Data extracted from a collection:
----------------------------------------
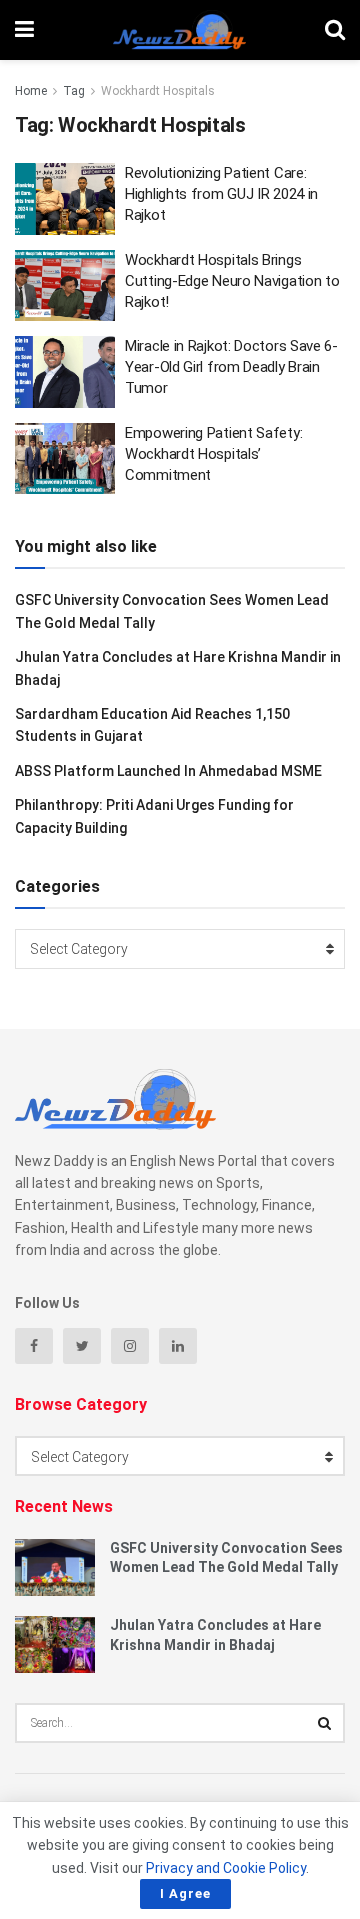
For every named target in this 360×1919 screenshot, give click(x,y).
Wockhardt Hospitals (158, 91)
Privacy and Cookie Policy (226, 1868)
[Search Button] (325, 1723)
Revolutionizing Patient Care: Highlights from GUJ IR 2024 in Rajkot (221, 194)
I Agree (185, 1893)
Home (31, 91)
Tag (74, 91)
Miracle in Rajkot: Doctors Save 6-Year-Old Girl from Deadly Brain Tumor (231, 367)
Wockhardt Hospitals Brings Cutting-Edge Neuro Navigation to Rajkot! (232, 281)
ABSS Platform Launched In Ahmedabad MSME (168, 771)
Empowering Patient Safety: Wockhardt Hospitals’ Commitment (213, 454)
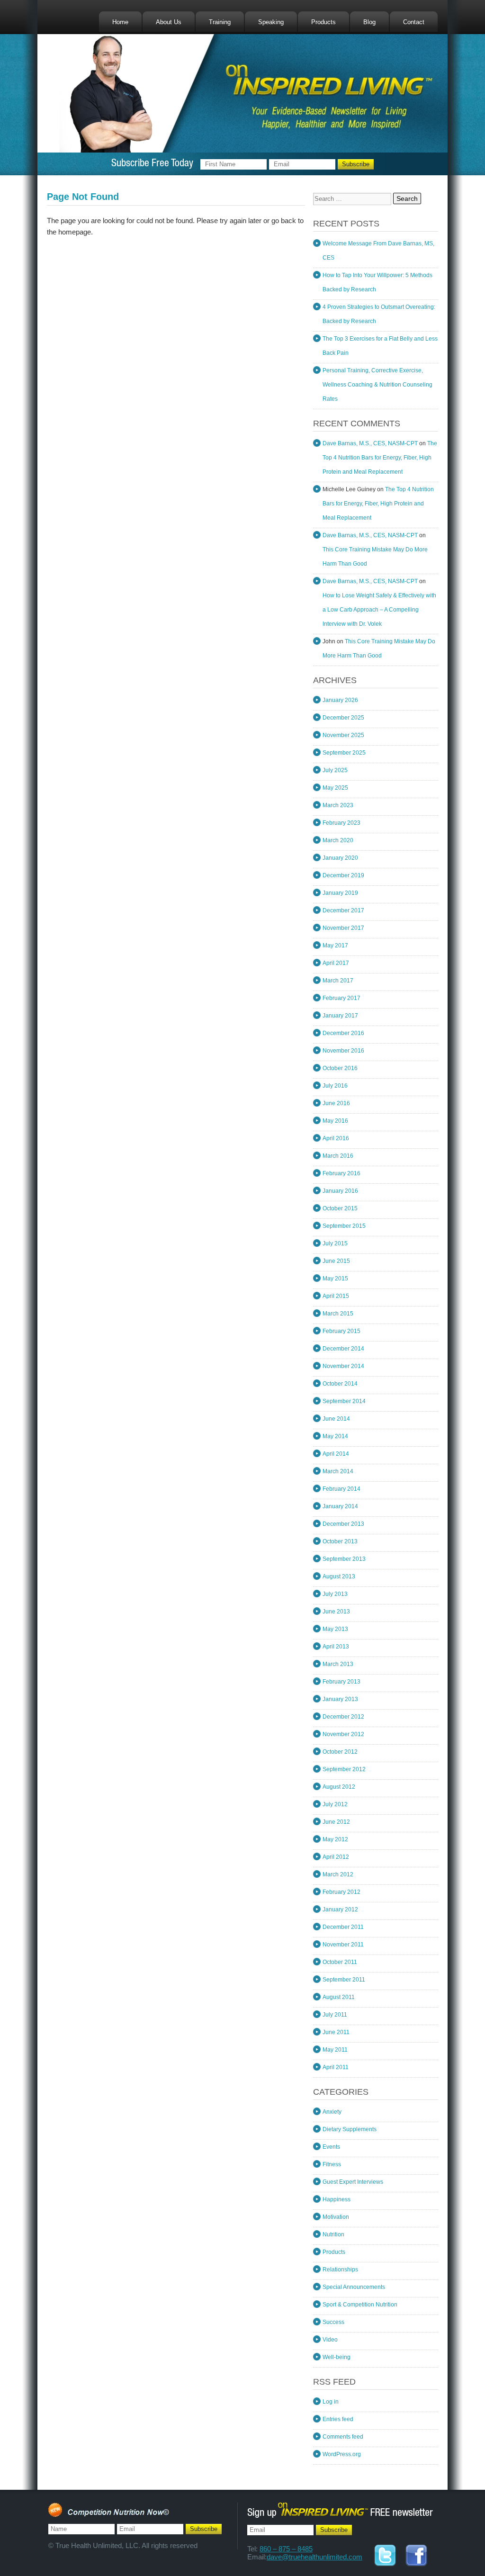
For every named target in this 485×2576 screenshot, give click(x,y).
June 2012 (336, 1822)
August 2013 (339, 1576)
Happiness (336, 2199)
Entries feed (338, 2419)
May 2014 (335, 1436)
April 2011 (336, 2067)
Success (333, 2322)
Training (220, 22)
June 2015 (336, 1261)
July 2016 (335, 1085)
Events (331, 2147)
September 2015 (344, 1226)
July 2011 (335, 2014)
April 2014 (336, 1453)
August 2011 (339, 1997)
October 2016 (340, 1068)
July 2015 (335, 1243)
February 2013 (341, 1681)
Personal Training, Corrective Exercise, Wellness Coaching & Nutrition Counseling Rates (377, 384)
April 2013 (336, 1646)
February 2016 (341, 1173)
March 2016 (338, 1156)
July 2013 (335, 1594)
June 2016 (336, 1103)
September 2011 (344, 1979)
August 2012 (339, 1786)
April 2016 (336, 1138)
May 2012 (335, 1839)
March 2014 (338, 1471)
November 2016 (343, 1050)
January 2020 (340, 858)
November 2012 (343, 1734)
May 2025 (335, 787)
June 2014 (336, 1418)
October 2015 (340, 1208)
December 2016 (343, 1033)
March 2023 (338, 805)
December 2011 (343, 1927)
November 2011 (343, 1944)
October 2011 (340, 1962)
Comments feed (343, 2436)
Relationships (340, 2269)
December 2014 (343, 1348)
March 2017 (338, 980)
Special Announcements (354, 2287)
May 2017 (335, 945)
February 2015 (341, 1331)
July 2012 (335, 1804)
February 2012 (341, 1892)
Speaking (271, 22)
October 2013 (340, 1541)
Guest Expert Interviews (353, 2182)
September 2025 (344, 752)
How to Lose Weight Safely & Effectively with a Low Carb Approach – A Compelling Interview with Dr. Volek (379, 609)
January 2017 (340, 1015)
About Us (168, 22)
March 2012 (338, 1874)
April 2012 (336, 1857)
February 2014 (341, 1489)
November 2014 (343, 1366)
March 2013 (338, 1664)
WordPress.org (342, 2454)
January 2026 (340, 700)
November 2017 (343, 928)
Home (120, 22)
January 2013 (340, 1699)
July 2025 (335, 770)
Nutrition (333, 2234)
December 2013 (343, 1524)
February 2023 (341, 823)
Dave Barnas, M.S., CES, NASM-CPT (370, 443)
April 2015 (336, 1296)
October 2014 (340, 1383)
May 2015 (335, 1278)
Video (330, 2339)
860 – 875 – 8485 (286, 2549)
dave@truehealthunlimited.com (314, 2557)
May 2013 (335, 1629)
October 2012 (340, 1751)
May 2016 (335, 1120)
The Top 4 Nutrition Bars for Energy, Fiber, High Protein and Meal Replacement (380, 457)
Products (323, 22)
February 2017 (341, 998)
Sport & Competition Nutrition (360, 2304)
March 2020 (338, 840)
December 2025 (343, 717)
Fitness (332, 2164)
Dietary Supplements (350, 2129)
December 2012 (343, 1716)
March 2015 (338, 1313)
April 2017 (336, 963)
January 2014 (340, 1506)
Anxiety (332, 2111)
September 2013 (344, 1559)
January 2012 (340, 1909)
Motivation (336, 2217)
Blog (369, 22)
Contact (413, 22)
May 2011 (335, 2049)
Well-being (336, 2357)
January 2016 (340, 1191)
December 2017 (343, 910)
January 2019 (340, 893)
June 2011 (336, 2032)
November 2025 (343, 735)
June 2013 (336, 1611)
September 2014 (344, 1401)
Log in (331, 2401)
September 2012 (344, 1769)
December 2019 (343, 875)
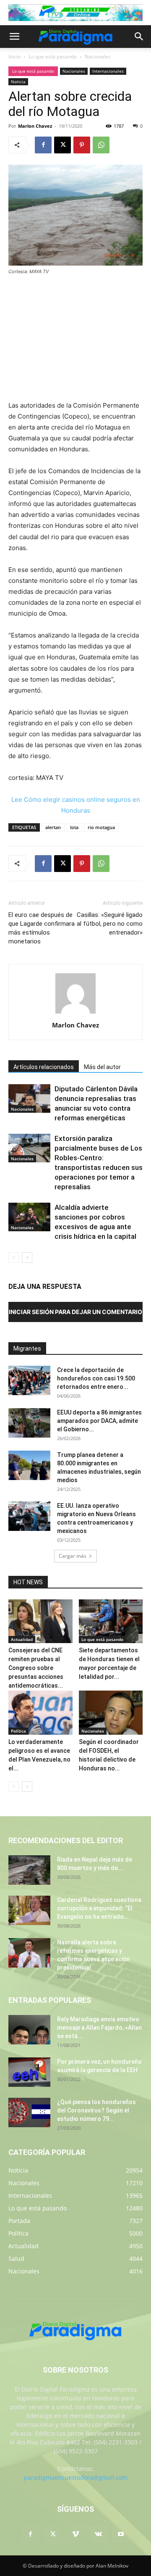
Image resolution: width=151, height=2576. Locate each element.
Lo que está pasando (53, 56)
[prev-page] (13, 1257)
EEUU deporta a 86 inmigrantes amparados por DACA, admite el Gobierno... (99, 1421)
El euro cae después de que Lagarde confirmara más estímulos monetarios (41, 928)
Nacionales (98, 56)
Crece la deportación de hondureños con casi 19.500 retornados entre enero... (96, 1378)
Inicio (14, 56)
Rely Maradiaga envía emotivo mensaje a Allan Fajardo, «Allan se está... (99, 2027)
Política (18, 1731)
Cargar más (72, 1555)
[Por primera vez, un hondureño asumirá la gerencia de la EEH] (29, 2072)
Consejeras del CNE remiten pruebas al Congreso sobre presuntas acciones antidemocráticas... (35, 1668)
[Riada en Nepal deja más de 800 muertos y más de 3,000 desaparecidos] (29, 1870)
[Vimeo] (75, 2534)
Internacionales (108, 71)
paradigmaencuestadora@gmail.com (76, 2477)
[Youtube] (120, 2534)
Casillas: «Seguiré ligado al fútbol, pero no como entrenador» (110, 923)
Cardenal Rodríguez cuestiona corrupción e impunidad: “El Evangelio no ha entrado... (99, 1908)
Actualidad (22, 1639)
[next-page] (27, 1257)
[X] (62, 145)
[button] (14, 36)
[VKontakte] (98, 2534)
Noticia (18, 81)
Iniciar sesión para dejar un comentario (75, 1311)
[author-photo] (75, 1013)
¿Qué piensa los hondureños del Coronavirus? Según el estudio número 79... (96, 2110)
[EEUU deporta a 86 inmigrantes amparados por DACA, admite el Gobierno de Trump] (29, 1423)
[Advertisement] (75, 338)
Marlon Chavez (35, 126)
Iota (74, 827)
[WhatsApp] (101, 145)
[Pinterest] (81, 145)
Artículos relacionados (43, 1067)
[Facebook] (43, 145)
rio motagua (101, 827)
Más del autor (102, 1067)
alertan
----------------------------------------
Work to complete: Exactly reproduce the lines of the entries above, from the one containing "[next-page] (27, 1257)" to the very last, and no others.

Exercise result:
[next-page] (27, 1257)
[X] (62, 145)
[button] (14, 36)
[VKontakte] (98, 2534)
Noticia (18, 81)
Iniciar sesión para dejar un comentario (75, 1311)
[author-photo] (75, 1013)
¿Qué piensa los hondureños del Coronavirus? Según el estudio número 79... (96, 2110)
[EEUU deporta a 86 inmigrantes amparados por DACA, admite el Gobierno de Trump] (29, 1423)
[Advertisement] (75, 338)
Marlon Chavez (35, 126)
Iota (74, 827)
[WhatsApp] (101, 145)
[Pinterest] (81, 145)
Artículos relacionados (43, 1067)
[Facebook] (43, 145)
rio motagua (101, 827)
Más del autor (102, 1067)
alertan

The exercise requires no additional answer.